Eirik Kjønø

Personal information
- Date of birth: 27 February 1991 (age 34)
- Height: 1.74 m (5 ft 9 in)
- Position(s): Midfielder

Youth career
- 0000–2007: Våg
- 2007–2009: Falkirk
- 2009–2010: Vindbjart

Senior career*
- Years: Team / Apps / (Gls)
- 2010–2013: Vindbjart / 17 / (1)
- 2014–2016: Grorud / 7 / (0)

Managerial career
- 2012: Ready
- 2014–2018: Grorud (assistant)
- 2018–2021: Grorud
- 2021: Stabæk (assistant)
- 2021–2022: Stabæk
- 2023: Jerv

= Eirik Kjønø =

Norwegian football coach (born 1991)

Eirik Kjønø (born 27 February 1991) is a Norwegian football coach and former player.

==Playing career==
Kjønø started his youth career with Kristiansand-based side Våg. In the summer of 2007, he joined Scottish side Falkirk on a two-year contract.
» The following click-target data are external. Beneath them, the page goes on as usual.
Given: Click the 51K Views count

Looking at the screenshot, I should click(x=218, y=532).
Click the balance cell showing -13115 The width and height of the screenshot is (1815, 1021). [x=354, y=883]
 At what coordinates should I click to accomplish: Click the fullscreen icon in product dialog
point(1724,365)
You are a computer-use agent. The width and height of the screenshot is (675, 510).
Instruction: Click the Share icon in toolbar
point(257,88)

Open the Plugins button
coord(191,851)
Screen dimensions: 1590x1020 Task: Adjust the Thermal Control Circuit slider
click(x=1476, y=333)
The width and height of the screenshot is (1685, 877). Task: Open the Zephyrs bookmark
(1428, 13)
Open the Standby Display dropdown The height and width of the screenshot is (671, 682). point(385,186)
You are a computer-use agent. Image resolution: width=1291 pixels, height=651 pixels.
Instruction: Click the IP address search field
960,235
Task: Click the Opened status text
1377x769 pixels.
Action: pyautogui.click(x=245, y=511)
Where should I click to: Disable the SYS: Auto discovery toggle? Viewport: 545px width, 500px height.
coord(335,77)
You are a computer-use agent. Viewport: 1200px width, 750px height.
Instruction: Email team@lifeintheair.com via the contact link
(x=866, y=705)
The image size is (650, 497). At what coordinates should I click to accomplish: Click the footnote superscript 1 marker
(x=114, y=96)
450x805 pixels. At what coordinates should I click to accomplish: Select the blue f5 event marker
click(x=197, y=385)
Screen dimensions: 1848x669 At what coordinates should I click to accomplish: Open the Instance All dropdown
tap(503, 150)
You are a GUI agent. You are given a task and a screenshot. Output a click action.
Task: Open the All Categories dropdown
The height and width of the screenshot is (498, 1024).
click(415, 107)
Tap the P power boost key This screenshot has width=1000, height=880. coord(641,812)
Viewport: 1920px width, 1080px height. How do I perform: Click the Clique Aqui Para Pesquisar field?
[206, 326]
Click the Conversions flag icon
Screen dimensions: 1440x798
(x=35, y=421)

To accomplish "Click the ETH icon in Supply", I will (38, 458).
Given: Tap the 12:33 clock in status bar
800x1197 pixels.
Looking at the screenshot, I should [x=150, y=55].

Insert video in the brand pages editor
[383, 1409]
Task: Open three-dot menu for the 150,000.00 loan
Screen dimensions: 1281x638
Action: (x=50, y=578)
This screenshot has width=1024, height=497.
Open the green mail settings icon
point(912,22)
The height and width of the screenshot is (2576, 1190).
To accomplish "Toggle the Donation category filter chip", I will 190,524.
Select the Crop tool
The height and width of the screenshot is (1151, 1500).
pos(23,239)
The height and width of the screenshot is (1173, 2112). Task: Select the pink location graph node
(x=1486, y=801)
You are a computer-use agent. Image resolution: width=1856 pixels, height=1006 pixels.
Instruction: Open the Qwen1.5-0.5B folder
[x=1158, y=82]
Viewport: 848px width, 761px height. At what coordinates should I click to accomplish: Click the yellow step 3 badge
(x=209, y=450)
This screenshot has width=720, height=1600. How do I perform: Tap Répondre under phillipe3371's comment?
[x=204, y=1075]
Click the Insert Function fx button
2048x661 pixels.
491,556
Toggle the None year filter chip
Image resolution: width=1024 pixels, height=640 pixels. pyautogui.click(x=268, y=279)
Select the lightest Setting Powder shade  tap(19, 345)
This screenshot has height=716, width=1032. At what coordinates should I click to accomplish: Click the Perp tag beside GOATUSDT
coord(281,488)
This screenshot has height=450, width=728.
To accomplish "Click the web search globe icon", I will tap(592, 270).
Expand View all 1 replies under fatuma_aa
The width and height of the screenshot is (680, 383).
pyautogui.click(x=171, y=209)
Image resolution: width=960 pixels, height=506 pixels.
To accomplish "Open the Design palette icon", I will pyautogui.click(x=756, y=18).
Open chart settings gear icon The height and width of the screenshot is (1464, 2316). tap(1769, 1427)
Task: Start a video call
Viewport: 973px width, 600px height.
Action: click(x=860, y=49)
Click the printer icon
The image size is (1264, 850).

He returned to Norway and Vindbjart in April 2009.

==Managerial career==
Kjønø's first club as manager was Oslo-based club Ready, which he managed in 2012. In 2014, he joined Grorud as an assistant coach, before being promoted to head coach in 2018. The club achieved promotion to the Norwegian First Division under his management in 2019. On 4 February 2021, he was appointed assistant coach of Eliteserien club Stabæk. Following Jan Jönsson's exit from the club, Kjønø was promoted to head coach on 9 July 2021. Stabæk ended the 2021 season with relegation to the Norwegian First Division. After re-promotion came in jeopardy, Kjønø was sacked on 16 August 2022. He worked in the Football Association for a while before being hired as FK Jerv's new manager in August 2023. He was sacked after only 84 days in the job.